Data shown:
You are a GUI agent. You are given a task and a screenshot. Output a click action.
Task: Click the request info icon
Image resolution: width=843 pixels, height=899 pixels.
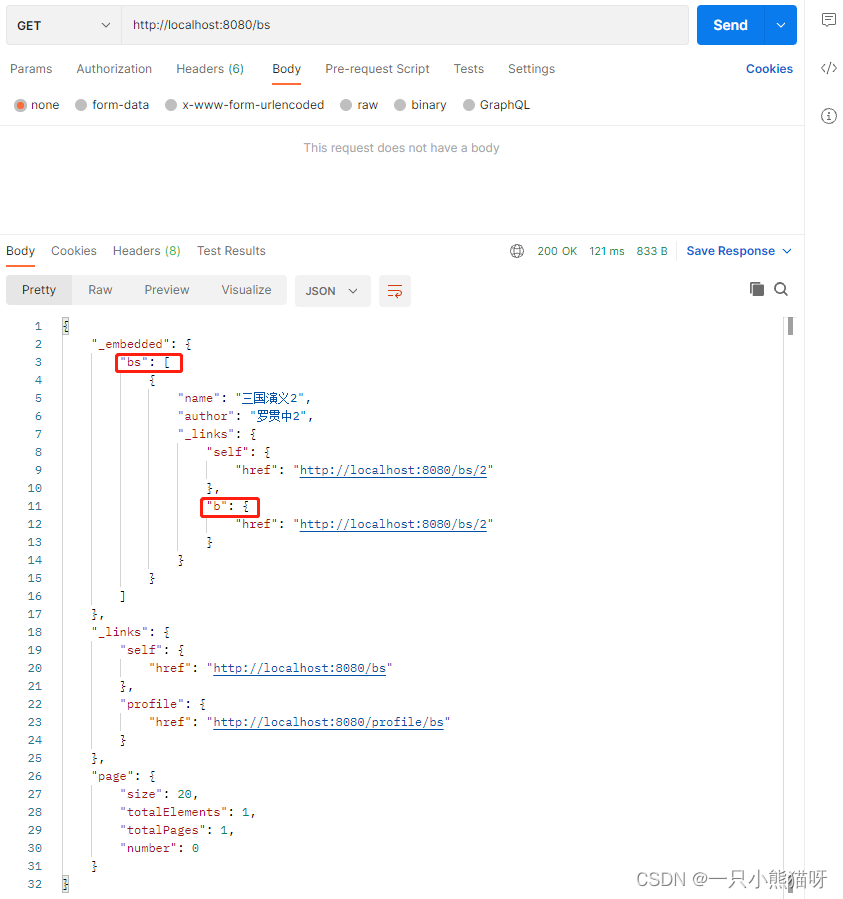click(x=828, y=116)
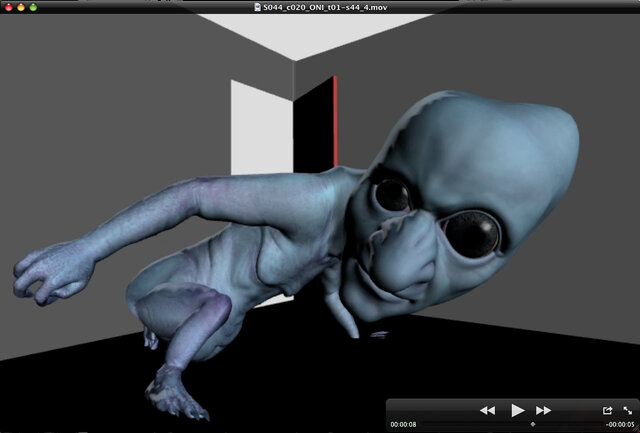This screenshot has height=433, width=640.
Task: Open the Share menu icon
Action: click(607, 410)
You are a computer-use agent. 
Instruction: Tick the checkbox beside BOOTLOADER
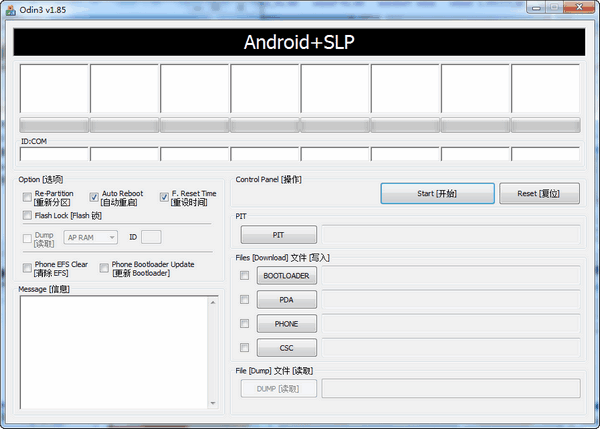coord(245,275)
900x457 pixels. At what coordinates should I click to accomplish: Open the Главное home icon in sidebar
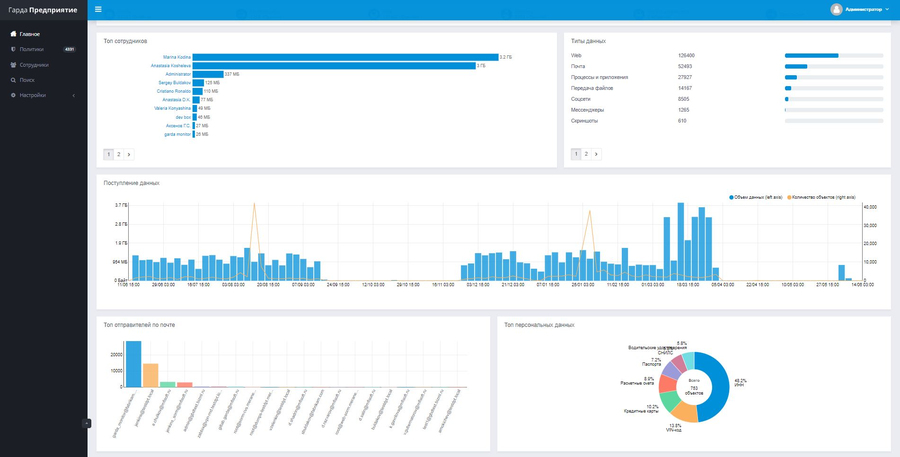click(14, 34)
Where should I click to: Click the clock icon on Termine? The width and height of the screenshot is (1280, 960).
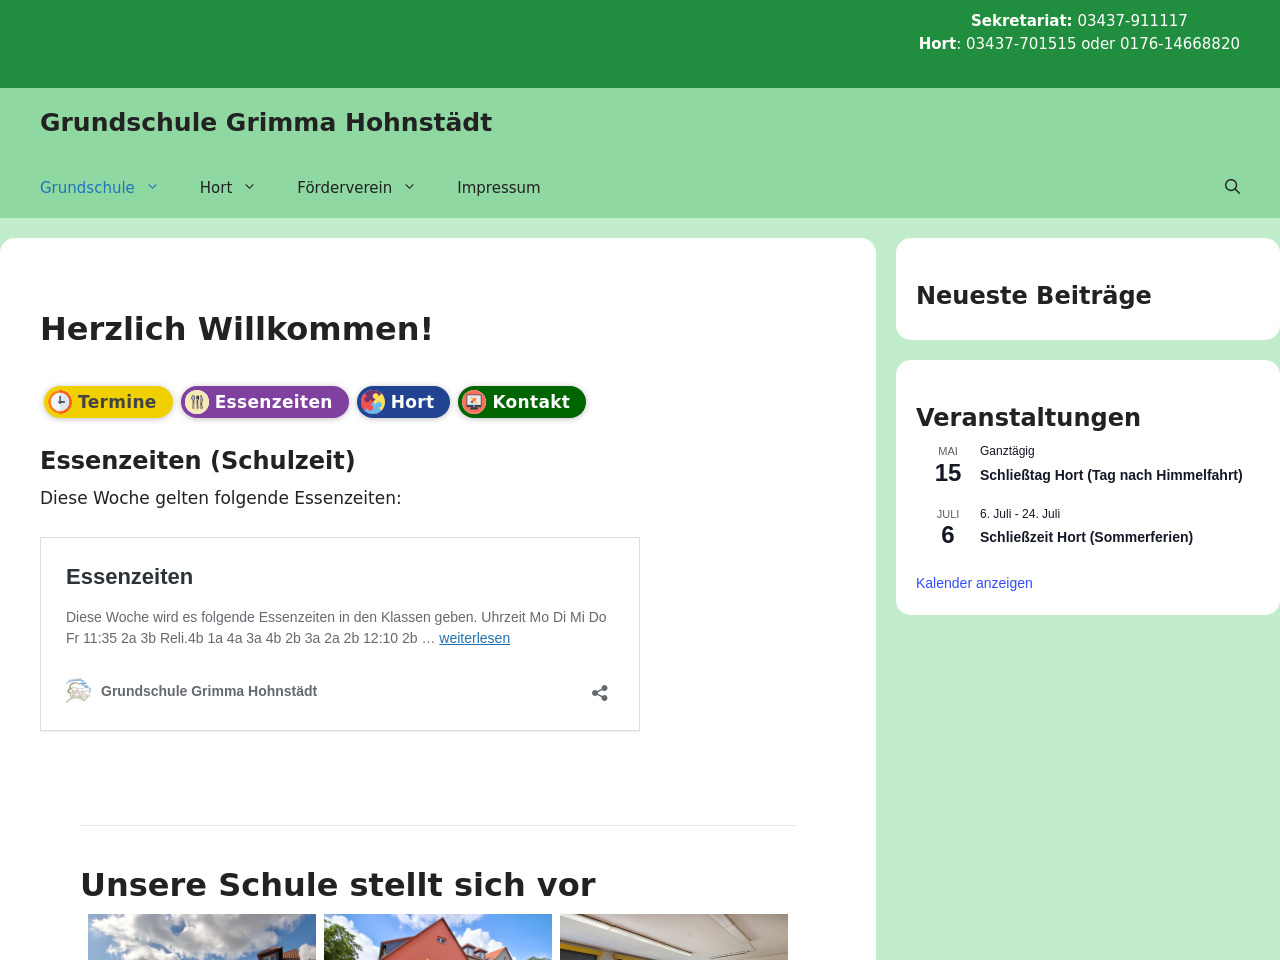click(60, 402)
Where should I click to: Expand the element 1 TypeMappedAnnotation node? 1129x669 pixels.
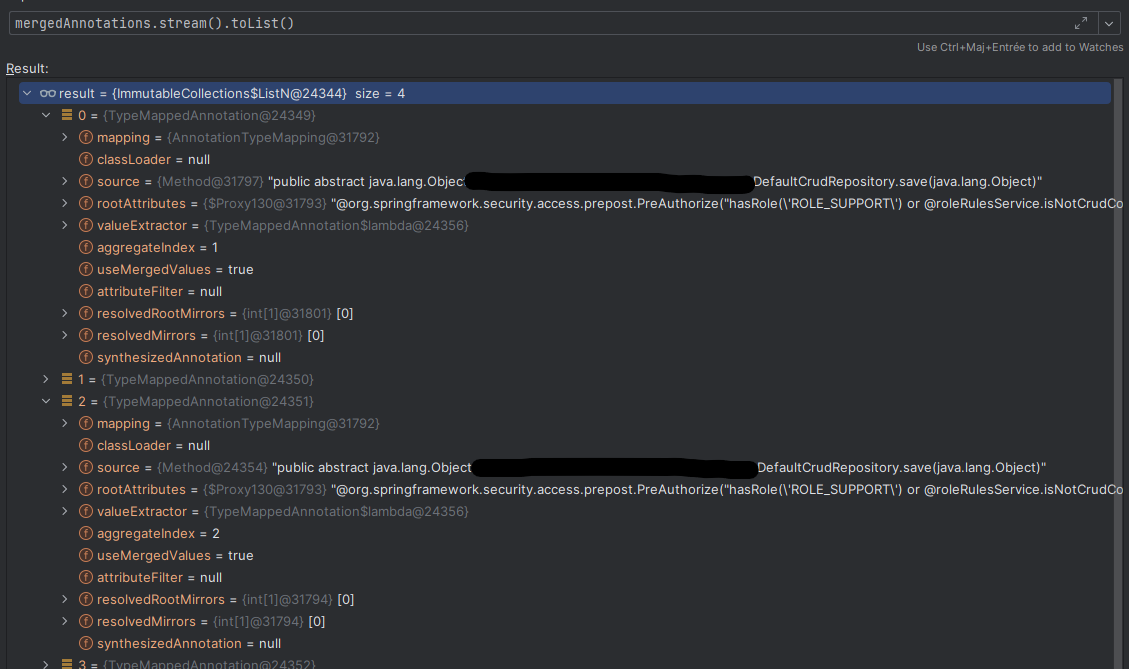[x=45, y=379]
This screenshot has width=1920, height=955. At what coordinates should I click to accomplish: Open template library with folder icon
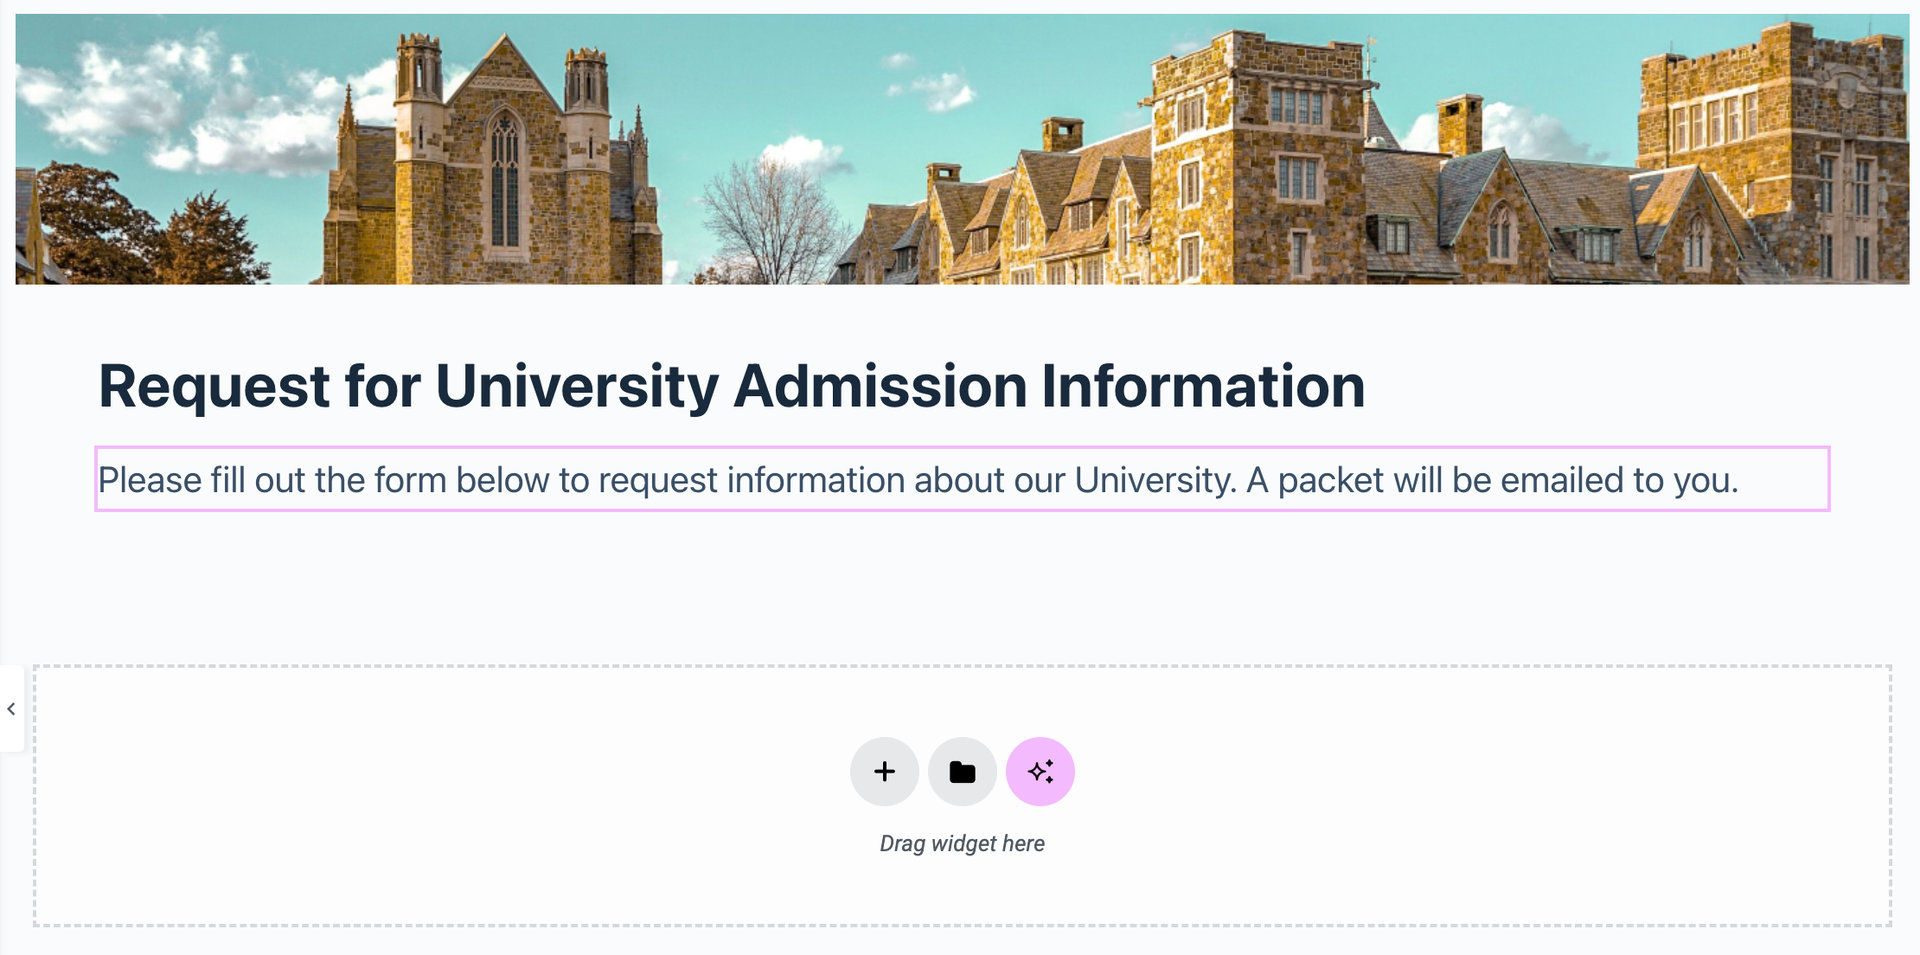coord(962,772)
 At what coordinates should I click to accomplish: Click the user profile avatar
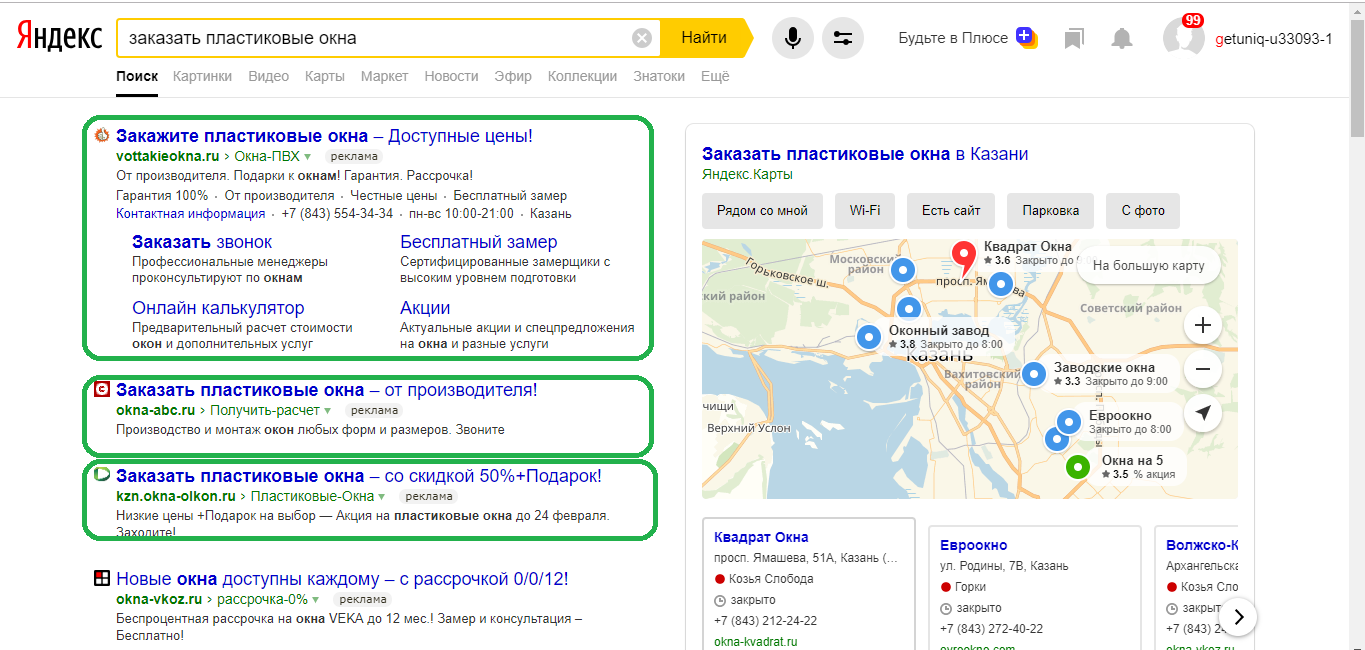click(x=1183, y=39)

How to complete this task: The required answer is each line of the data in which the word "agent" appears.

Task result:
You are a GUI agent. You are given a task and a screenshot. Output a click action.
You are a computer-use agent. 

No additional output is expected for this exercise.